PHP Logout And Session Issues

Question

Hers is my logout script on logout.php:

unset($_SESSION['user']['id']);
        session_unset();
        session_destroy();
        echo '<script type="text/javascript">window.location="login.php"</script>';

My problem is after logout when I click on browser back button I got redirect back to index.php page. The index.php shown for a while and after that it get redirected to login.php. I don't understand why it redirect to back to index.php page. I don't want to show any page / content to a user even for a second after it gets logged out.

Answer 1

check condition on every page after login

 if(!isset($_SESSION['user'] && !isset($_SESSION['user']['id'])){ 
    header('location:login.php') ;
 }

Answer 2

try to use.

 header ("Location: login.php");

Answer 3

No need of unset($_SESSION['user']['id']); and session_unset();. session_destroy() will do it all.
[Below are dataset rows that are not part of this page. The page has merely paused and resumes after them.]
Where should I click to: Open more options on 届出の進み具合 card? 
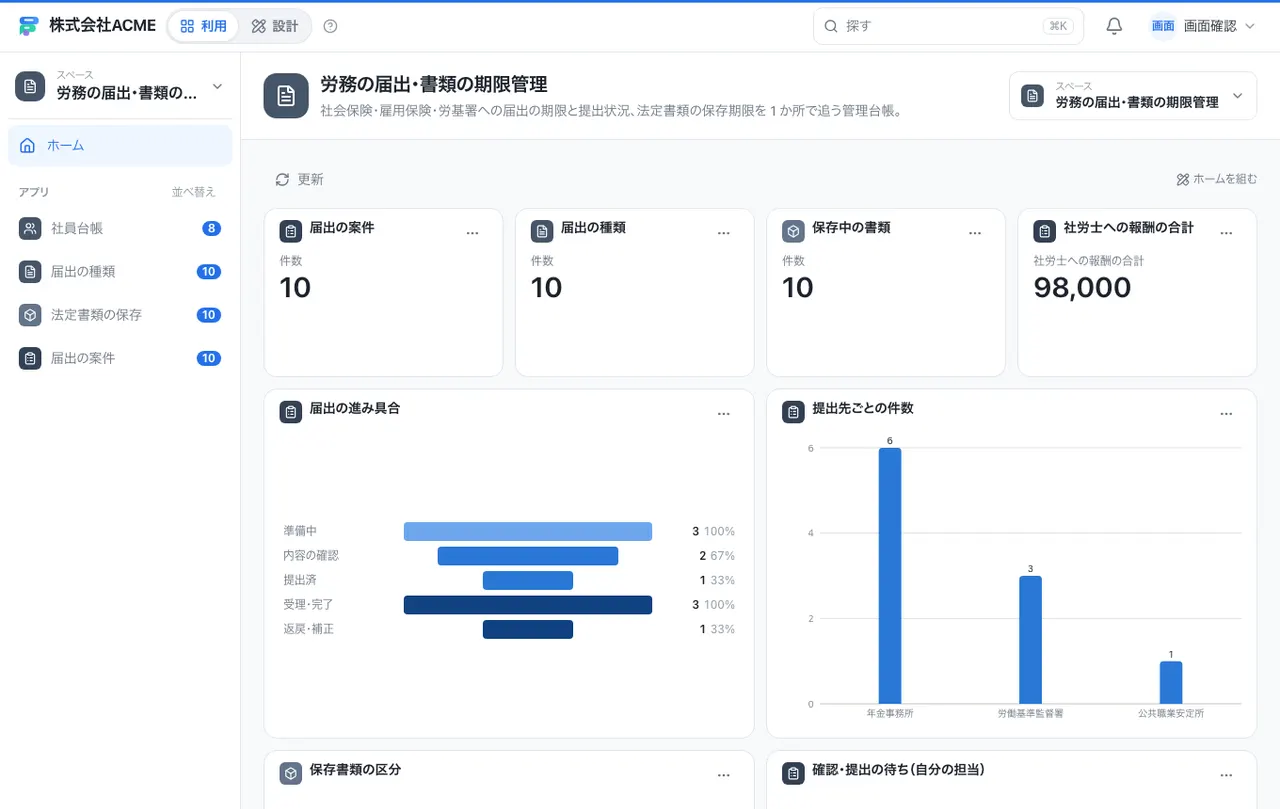[724, 414]
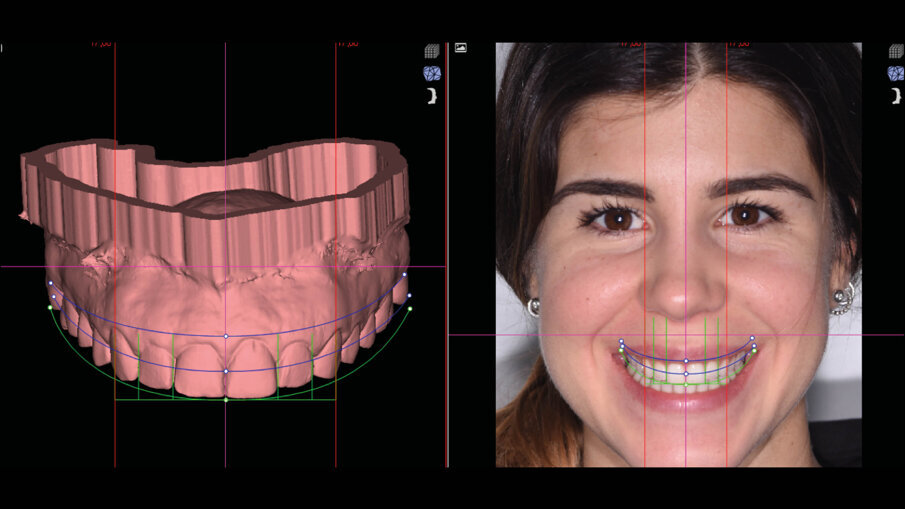Select topmost blue endpoint on model's right side
The width and height of the screenshot is (905, 509).
(x=404, y=274)

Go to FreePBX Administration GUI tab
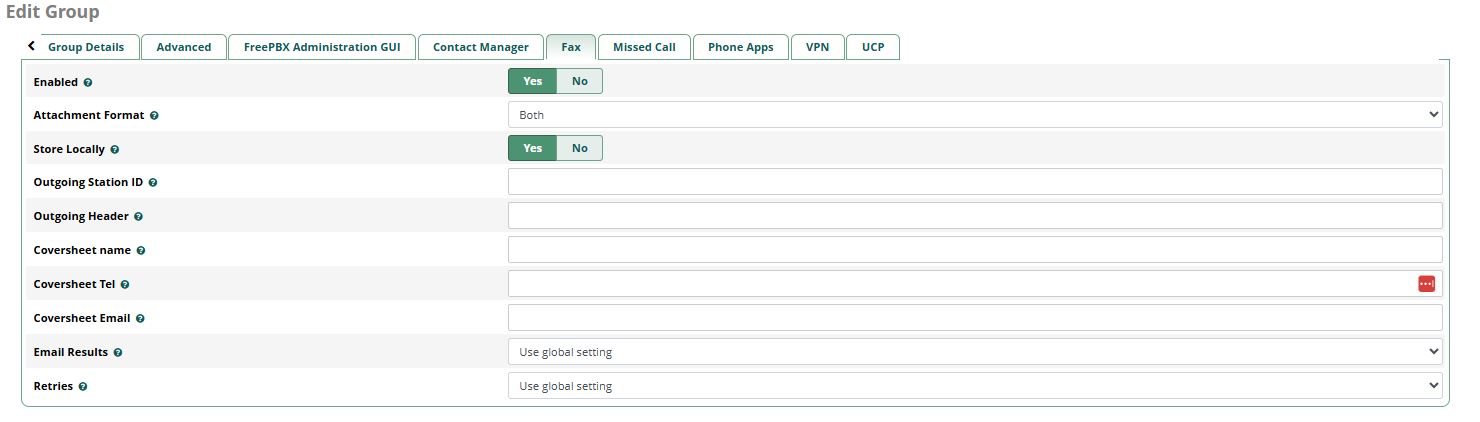(322, 47)
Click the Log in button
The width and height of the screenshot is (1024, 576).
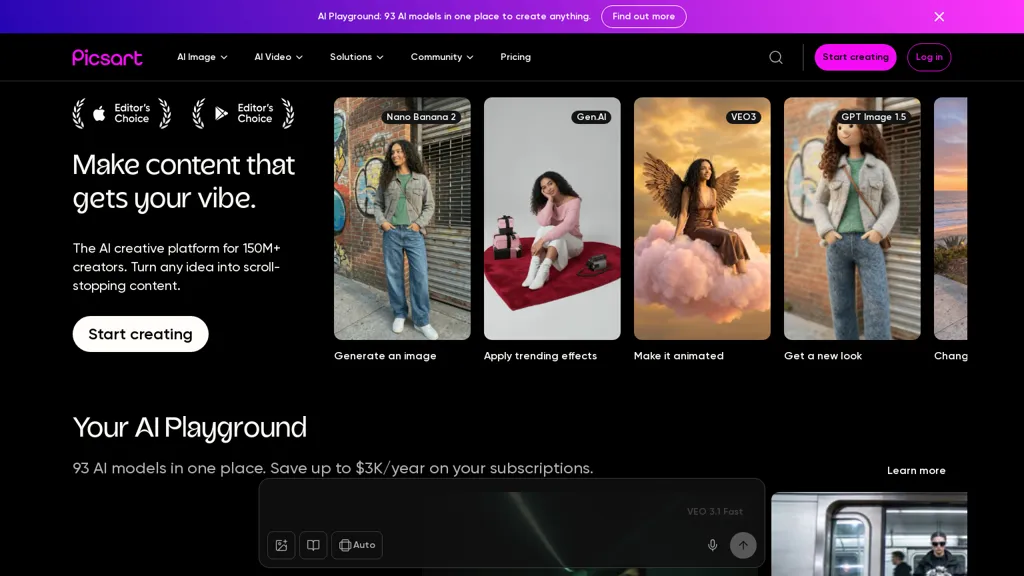(x=928, y=57)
Try with -

session_destroy();
header('location:logout.php');
exit;

Answer 4

Well, your user is going to have to load that page with the javascript, and the javascript is doing the redirection. What you want is to issue a header in PHP to force the redirect immediately. However if you've already put a header out, you can't do it again, so you need to include another PHP file with the output you want to display, and then die(). Doing it through Javascript there will always be a pageload before the window.location() call takes effect, and many people with popup blockers might not even follow the javascript redirect properly.